### Work required
Answer these questions from the passage on biomedical prediction databases.
1. Which database is used for drug-drug interaction prediction?
2. Which organization produces NDF-RT?
3. Across how many genomes does STITCH link chemicals to genes?

Chemical-Disease Association (CDA) Prediction
The Comparative Toxicogenomics Database (CTD) (Davis et al., 2019) is a public biomedical graph based on literature, which manually labeled associations between gene products, chemicals, diseases, and so on. We filtered the association biomedical graph between 12,765 chemical-disease nodes in the CTD graph.
Drug-Disease Association (DDA) Prediction
The DDA prediction database is NDF-RT (National Drug File Reference Terminology) (Bodenreider, 2004) produced by the U.S. Department of Veterans Affairs. The drug characteristics are including related diseases, physiologic effects, and ingredients. We filtered the association biomedical graph between 13,545 drug-disease nodes in the NDF-RT graph.
Drug-Drug Interaction (DDI) Prediction
The DDI prediction database is DrugBank (Wishart et al., 2018), which contains detailed data about drugs including mechanisms, interactions and drug targets.
Protein-Protein Interaction (PPI) Prediction
The PPI prediction database is STRING (Szklarczyk et al., 2015), which includes indirect (functional) and direct (physical) associations. We filtered the association biomedical graph between 15,131 protein-protein nodes in the STRING graph.
Chemical-Protein Interaction (CPI) Prediction
The CPI prediction database is STITCH (Kuhn et al., 2007), which includes the interaction information of more than 68,000 different chemicals and 2,200 drugs. It links them to 1.5 million genes across 373 genomes. We filtered the association biomedical graph between 4,138,421 chemical-protein nodes in the STITCH graph.

### Dataset extract
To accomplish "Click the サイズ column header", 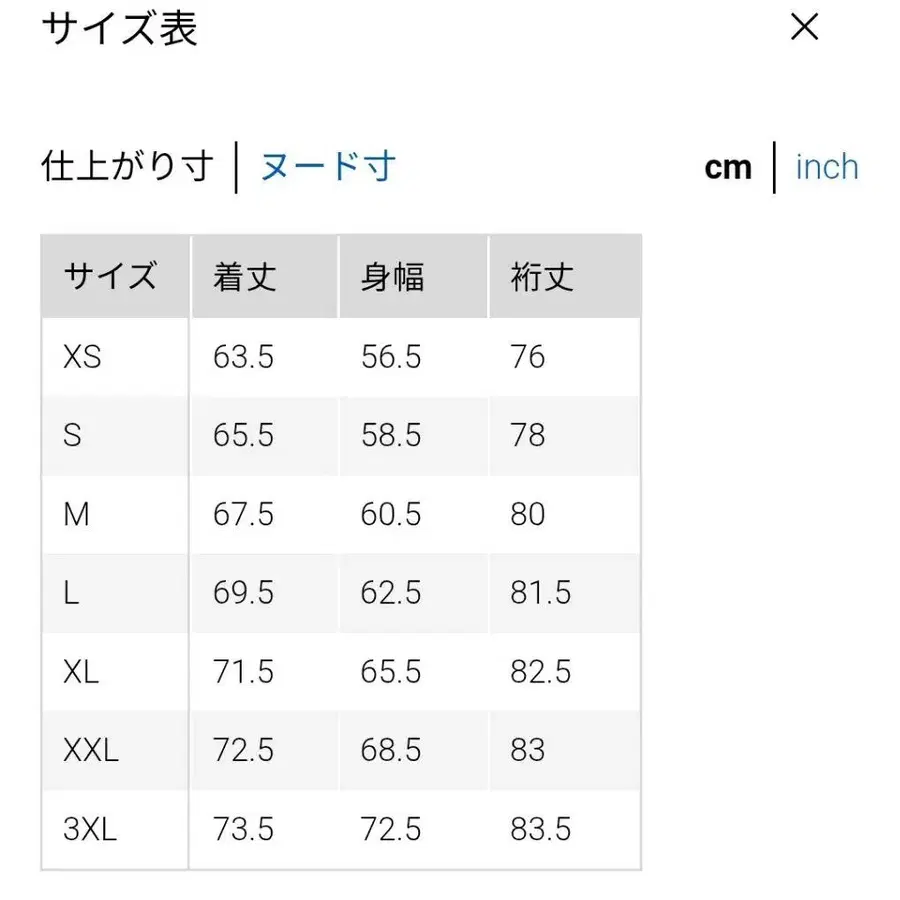I will 113,276.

### Task solution
1. DrugBank
2. The U.S. Department of Veterans Affairs
3. 373